## Provided entries

********

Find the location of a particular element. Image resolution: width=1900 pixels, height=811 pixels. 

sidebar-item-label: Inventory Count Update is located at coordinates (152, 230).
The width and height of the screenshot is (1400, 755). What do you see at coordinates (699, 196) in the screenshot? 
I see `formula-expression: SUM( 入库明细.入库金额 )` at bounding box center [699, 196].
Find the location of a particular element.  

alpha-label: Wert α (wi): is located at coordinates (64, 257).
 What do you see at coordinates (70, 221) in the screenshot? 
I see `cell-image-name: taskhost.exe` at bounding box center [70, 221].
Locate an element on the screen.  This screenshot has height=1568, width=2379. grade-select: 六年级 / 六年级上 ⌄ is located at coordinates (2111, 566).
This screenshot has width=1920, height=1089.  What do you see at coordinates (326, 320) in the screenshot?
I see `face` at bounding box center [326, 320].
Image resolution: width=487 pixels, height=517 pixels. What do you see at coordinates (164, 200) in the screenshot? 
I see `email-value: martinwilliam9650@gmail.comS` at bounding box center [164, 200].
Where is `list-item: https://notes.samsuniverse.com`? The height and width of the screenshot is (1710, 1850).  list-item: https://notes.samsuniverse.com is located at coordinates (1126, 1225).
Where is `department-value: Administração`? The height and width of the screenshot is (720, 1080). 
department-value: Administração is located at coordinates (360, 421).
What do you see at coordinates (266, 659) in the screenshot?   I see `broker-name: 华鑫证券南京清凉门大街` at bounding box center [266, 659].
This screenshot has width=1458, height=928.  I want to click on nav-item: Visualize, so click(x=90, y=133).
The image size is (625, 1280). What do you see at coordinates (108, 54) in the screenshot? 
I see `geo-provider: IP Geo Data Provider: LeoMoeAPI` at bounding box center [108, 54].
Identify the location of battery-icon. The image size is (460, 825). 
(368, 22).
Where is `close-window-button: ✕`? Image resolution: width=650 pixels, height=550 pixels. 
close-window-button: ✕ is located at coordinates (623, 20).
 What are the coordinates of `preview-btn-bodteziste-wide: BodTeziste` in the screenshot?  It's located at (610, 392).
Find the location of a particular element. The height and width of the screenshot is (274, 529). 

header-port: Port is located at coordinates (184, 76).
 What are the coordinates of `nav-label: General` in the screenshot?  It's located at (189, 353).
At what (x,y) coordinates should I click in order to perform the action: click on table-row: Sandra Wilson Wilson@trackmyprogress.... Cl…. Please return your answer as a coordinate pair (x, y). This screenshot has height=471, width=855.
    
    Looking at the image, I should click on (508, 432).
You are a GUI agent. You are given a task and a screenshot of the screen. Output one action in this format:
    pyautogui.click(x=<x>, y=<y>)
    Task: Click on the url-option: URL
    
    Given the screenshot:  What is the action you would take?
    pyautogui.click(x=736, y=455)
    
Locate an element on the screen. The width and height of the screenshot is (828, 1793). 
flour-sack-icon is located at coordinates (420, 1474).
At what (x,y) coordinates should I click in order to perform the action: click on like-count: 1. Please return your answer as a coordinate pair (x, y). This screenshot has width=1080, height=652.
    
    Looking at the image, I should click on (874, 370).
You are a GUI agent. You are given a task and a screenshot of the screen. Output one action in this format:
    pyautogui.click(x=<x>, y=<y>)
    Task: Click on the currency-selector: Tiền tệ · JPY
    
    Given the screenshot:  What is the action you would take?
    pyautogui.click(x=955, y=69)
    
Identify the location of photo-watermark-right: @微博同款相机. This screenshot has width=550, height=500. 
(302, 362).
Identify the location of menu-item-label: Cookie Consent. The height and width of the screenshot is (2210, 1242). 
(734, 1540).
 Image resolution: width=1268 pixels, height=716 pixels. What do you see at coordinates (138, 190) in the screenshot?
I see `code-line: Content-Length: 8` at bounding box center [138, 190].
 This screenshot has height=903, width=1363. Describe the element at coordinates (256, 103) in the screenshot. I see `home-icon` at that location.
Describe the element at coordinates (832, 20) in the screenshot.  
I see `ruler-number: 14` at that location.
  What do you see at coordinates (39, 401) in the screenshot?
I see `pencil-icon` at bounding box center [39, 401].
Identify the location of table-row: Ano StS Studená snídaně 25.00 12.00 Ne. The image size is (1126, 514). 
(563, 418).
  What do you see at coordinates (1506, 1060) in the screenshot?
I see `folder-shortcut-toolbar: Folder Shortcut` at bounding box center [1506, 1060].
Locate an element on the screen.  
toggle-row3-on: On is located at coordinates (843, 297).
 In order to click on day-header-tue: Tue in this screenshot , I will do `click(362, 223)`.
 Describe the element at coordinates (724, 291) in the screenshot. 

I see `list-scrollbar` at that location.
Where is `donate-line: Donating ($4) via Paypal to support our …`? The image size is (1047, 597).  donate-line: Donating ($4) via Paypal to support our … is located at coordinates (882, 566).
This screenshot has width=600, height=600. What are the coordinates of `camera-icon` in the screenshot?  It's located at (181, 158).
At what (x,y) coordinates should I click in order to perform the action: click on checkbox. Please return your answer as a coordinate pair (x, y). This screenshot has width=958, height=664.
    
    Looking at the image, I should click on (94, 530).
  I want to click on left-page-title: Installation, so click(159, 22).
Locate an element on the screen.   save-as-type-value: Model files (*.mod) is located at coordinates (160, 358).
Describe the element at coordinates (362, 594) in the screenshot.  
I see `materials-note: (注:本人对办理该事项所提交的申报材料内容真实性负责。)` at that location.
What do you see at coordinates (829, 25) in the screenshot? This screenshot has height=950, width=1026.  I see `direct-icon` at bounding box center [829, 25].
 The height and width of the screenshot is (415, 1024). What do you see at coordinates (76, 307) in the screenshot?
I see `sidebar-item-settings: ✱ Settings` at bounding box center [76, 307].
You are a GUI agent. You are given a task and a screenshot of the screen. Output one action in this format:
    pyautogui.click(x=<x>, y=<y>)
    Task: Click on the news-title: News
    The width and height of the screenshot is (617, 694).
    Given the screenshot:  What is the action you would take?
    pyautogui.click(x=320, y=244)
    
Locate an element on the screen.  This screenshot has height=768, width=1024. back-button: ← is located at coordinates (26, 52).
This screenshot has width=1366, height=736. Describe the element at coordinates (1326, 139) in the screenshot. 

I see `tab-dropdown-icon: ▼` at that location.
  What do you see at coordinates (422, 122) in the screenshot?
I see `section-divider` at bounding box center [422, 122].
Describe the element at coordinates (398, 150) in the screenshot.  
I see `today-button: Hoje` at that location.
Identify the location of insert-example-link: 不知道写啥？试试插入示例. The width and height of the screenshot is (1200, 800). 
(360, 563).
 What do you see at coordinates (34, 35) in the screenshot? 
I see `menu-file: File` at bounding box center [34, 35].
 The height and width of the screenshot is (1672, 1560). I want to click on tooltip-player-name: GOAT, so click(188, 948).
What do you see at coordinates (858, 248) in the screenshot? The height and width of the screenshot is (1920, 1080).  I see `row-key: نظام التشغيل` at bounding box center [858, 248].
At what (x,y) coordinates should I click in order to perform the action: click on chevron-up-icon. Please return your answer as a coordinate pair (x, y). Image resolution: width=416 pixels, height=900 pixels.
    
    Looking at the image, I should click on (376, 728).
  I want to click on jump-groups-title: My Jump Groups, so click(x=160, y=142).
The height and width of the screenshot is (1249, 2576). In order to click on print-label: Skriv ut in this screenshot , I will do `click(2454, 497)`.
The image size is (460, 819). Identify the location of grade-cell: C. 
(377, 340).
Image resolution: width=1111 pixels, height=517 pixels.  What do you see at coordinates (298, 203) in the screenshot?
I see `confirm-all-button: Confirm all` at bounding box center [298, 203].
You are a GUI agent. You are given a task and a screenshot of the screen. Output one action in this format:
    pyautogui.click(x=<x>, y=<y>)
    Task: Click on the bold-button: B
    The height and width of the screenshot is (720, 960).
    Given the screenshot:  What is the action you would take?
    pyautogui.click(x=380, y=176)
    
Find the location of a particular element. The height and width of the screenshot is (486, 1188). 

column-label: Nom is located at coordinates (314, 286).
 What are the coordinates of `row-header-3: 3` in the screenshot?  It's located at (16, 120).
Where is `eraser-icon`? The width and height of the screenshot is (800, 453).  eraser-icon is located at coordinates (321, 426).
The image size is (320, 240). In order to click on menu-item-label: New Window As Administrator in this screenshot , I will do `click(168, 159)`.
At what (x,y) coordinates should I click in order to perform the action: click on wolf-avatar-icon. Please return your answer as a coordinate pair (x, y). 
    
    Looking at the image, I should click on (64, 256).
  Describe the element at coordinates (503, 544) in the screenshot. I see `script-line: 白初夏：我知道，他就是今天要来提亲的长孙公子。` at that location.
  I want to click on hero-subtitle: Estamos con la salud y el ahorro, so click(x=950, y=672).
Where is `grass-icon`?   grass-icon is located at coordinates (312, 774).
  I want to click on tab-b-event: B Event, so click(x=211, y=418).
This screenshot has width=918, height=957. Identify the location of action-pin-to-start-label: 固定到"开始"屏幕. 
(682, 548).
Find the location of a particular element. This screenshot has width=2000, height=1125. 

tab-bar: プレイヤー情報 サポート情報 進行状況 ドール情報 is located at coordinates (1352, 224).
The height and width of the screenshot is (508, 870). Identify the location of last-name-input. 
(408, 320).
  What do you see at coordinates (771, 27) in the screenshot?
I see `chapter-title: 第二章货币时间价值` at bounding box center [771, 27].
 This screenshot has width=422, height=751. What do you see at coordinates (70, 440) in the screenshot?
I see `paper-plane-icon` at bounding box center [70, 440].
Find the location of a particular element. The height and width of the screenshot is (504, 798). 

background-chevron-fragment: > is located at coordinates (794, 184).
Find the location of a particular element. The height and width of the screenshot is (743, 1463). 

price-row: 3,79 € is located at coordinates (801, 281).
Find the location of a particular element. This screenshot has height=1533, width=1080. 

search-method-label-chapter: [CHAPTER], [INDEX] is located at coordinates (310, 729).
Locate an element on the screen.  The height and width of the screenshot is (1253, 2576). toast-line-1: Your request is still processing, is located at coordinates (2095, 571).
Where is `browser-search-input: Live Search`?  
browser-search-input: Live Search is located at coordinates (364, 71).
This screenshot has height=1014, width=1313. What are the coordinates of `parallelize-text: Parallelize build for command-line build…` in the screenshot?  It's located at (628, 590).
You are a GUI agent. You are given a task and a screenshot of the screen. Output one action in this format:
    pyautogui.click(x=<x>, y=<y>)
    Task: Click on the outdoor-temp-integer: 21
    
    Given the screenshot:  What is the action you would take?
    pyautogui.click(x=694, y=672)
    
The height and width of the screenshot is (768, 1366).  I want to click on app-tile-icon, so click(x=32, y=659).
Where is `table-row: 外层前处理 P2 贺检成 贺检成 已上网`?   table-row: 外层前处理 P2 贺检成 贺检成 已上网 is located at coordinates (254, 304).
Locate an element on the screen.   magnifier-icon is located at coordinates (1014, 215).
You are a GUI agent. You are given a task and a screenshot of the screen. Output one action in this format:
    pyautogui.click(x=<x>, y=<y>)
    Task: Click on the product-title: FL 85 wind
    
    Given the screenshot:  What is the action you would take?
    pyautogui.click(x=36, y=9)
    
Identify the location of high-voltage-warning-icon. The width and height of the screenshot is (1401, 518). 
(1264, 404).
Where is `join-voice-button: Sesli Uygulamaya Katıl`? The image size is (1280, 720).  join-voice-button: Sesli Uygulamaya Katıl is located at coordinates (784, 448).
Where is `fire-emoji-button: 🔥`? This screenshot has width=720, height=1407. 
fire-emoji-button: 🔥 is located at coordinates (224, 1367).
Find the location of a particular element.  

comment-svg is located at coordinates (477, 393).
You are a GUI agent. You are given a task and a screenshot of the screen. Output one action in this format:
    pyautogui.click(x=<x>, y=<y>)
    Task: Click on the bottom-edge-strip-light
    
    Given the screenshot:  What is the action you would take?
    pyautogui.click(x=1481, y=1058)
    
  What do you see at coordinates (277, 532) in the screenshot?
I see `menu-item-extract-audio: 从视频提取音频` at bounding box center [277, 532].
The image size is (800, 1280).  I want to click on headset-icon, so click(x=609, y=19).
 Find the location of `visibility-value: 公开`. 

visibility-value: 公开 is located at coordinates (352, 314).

********

## Task to complete
Print verbatim the lines of the listing above, starting at the line that contains "I want to click on jump-groups-title: My" and ending at the line that contains "(377, 340).", both included.

## Expected answer
  I want to click on jump-groups-title: My Jump Groups, so click(x=160, y=142).
The height and width of the screenshot is (1249, 2576). In order to click on print-label: Skriv ut in this screenshot , I will do `click(2454, 497)`.
The image size is (460, 819). Identify the location of grade-cell: C. 
(377, 340).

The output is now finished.